▼
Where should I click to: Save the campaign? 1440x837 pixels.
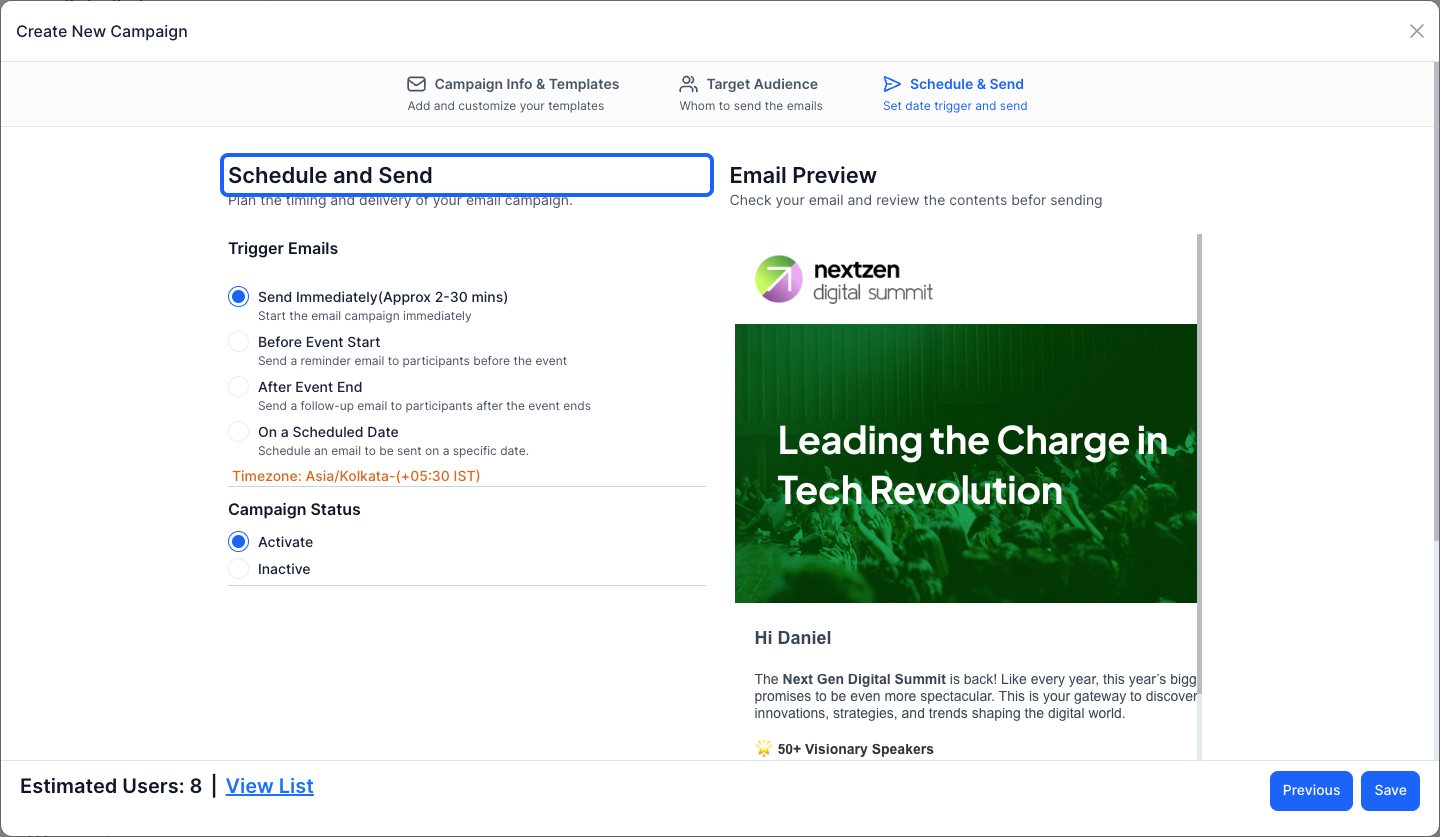tap(1390, 790)
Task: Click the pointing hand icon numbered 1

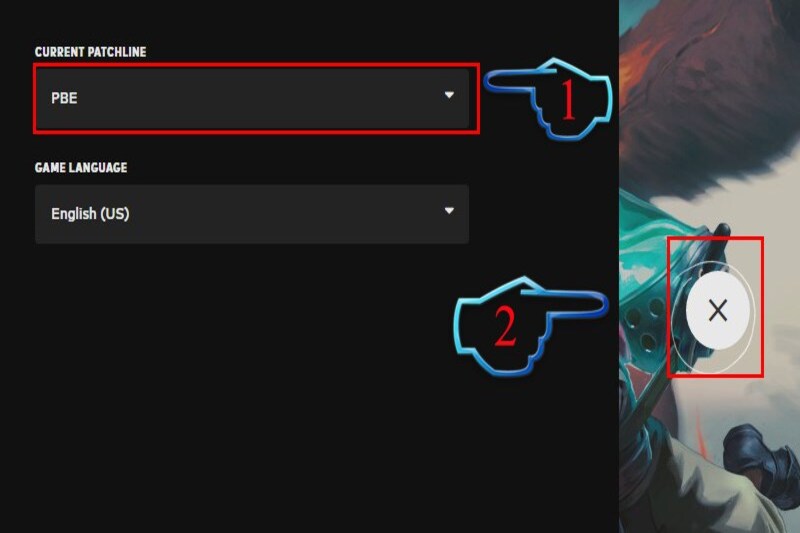Action: pyautogui.click(x=548, y=98)
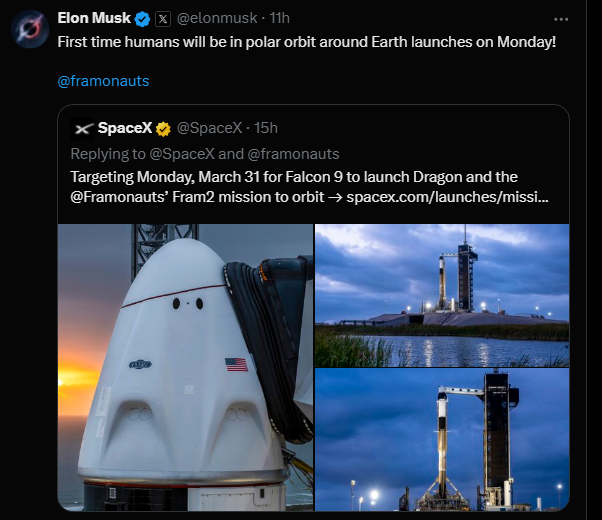Click the blue verified badge beside Elon Musk
The height and width of the screenshot is (520, 602).
coord(143,18)
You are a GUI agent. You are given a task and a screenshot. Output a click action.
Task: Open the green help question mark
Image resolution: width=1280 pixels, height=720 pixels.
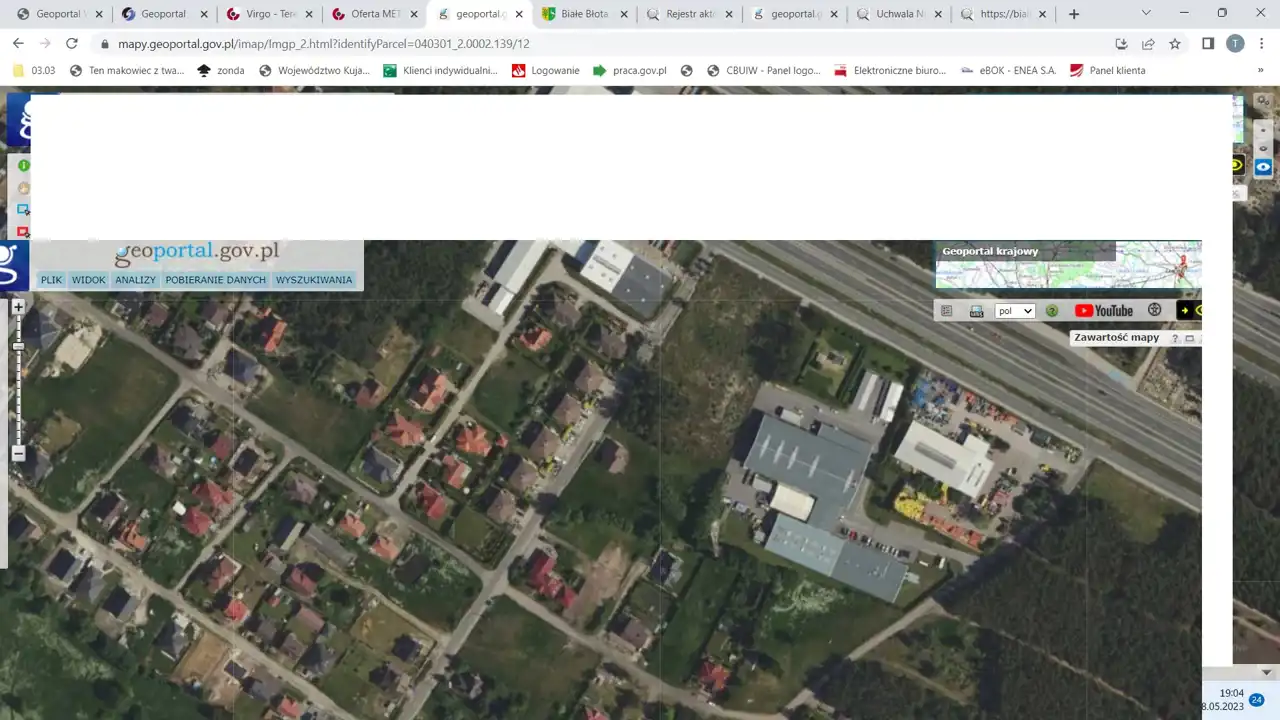(1052, 311)

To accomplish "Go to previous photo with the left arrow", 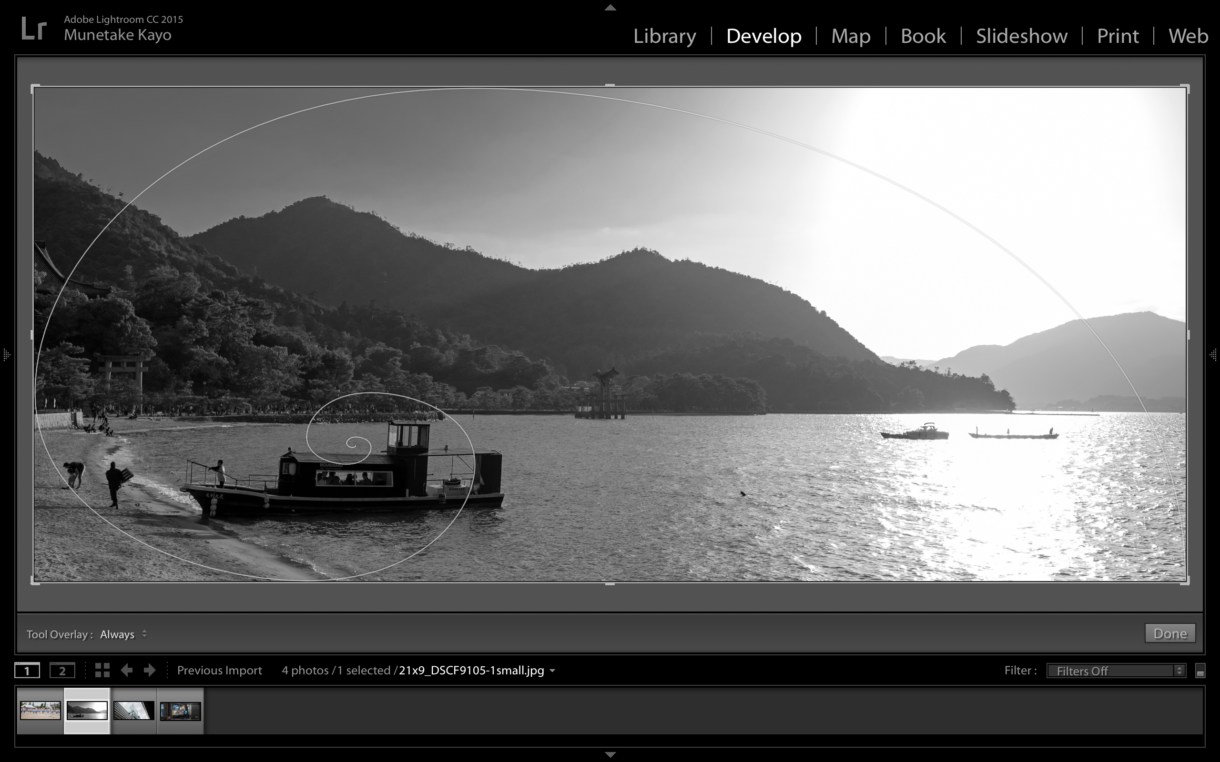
▲
■ **PROBLEM TO SOLVE**
Beginning with the line in which "Task: Open the green help question mark" appears, repeat exactly each line down to the close of the material, leaving every picture out.

■ **WRITTEN RESPONSE**
Task: Open the green help question mark
Image resolution: width=1280 pixels, height=720 pixels.
(1052, 311)

To accomplish "Go to previous photo with the left arrow", 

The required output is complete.